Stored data
================================

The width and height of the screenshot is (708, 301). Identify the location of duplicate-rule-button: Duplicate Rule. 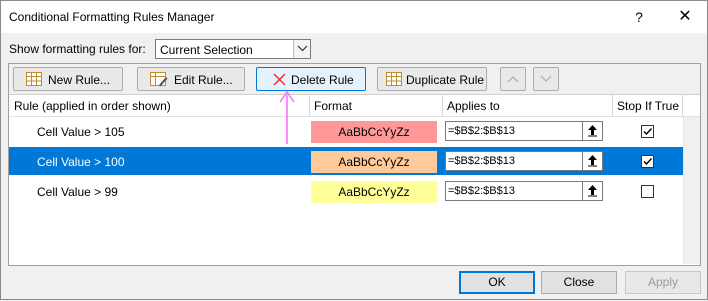
(432, 79).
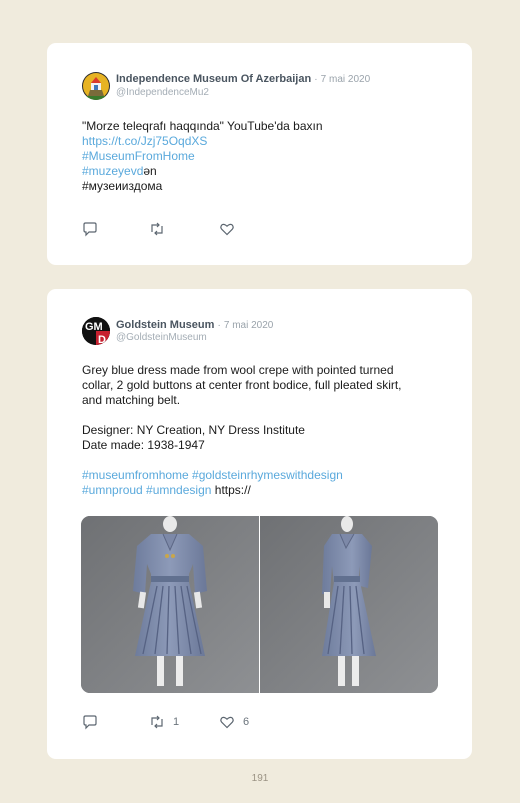 Image resolution: width=520 pixels, height=803 pixels. Describe the element at coordinates (164, 722) in the screenshot. I see `retweet-button: 1` at that location.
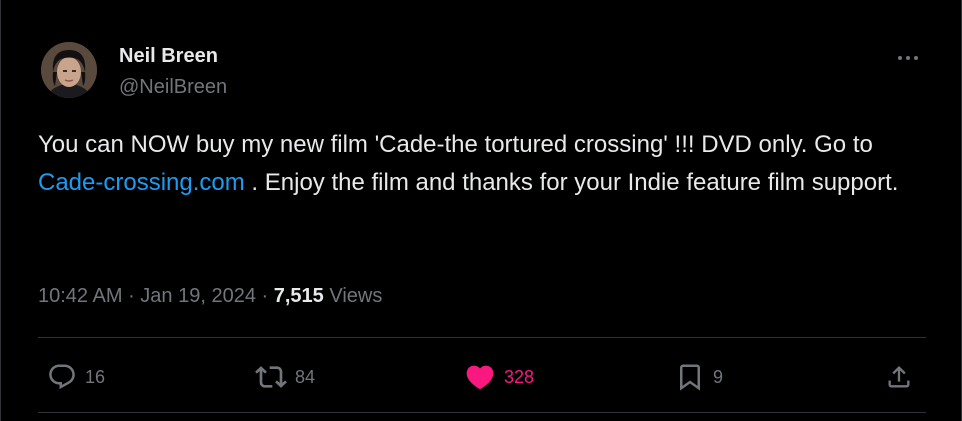 Image resolution: width=962 pixels, height=421 pixels. I want to click on more-options-button, so click(908, 58).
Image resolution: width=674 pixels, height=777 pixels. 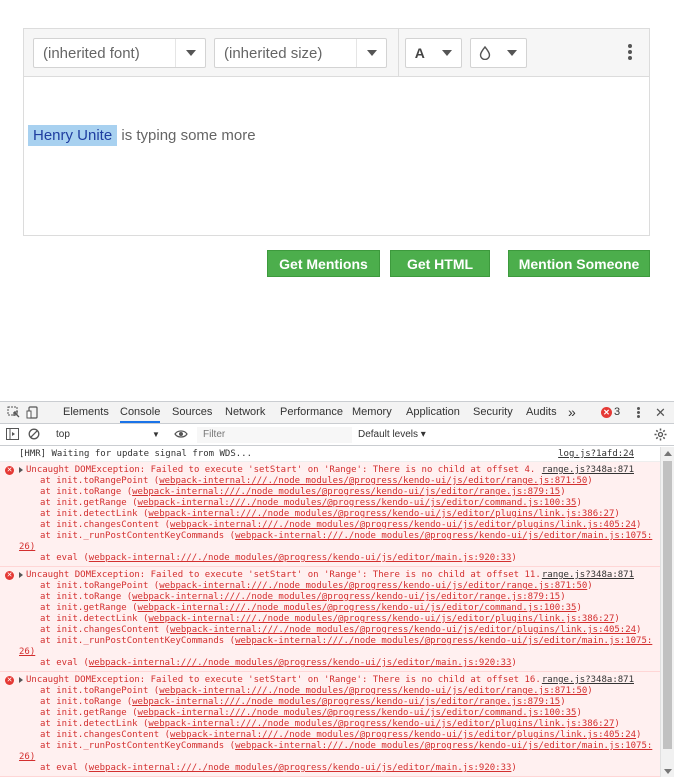 What do you see at coordinates (245, 412) in the screenshot?
I see `tab-network: Network` at bounding box center [245, 412].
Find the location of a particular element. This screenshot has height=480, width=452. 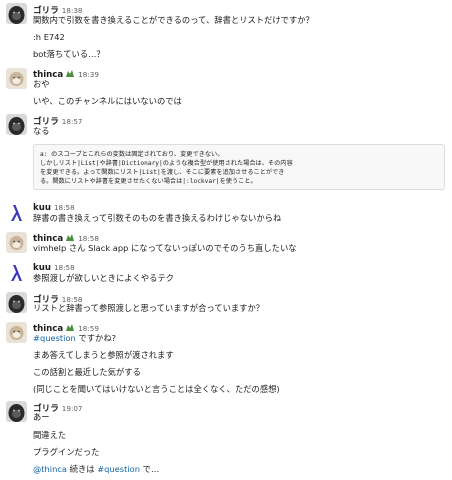

message-text-mid: 続きは is located at coordinates (82, 469).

================================

◆ Task statement: Transcribe the rows from the line containing "Find the location" through the end of the stored data, omitting the pictures.

◆ Finished exercise:
Find the location of a particular element. This screenshot has height=480, width=452. 

message-text-mid: 続きは is located at coordinates (82, 469).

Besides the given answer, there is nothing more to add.